■ Input records

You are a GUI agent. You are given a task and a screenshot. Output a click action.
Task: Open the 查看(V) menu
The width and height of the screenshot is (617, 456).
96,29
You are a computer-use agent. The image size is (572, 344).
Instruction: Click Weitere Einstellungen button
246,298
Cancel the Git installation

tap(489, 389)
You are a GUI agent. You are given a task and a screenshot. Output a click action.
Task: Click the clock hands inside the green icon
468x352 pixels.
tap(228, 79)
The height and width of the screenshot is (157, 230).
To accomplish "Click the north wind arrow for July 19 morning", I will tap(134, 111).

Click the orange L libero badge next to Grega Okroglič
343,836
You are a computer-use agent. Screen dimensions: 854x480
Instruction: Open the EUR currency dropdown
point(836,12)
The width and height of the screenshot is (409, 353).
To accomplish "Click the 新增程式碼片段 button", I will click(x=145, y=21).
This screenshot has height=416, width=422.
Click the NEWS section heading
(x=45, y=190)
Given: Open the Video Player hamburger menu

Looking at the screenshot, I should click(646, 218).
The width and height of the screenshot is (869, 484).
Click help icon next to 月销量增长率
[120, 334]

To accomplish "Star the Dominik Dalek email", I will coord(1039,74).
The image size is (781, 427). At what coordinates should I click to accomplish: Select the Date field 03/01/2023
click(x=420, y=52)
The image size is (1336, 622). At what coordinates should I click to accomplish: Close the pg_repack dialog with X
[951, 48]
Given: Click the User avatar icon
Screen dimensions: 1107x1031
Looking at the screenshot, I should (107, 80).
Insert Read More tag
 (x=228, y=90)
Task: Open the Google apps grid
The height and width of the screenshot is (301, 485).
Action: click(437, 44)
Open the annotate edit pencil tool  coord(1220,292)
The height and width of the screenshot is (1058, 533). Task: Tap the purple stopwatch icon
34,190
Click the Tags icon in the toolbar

■ To do
The answer must be the line containing "Given: Open the Video Player hamburger menu" and every line after it to the end of the data, exactly as written.

■ Expected output
Given: Open the Video Player hamburger menu

Looking at the screenshot, I should click(646, 218).
The width and height of the screenshot is (869, 484).
Click help icon next to 月销量增长率
[120, 334]

To accomplish "Star the Dominik Dalek email", I will coord(1039,74).
The image size is (781, 427). At what coordinates should I click to accomplish: Select the Date field 03/01/2023
click(x=420, y=52)
The image size is (1336, 622). At what coordinates should I click to accomplish: Close the pg_repack dialog with X
[951, 48]
Given: Click the User avatar icon
Screen dimensions: 1107x1031
Looking at the screenshot, I should (107, 80).
Insert Read More tag
 (x=228, y=90)
Task: Open the Google apps grid
The height and width of the screenshot is (301, 485).
Action: click(437, 44)
Open the annotate edit pencil tool  coord(1220,292)
The height and width of the screenshot is (1058, 533). Task: Tap the purple stopwatch icon
34,190
Click the Tags icon in the toolbar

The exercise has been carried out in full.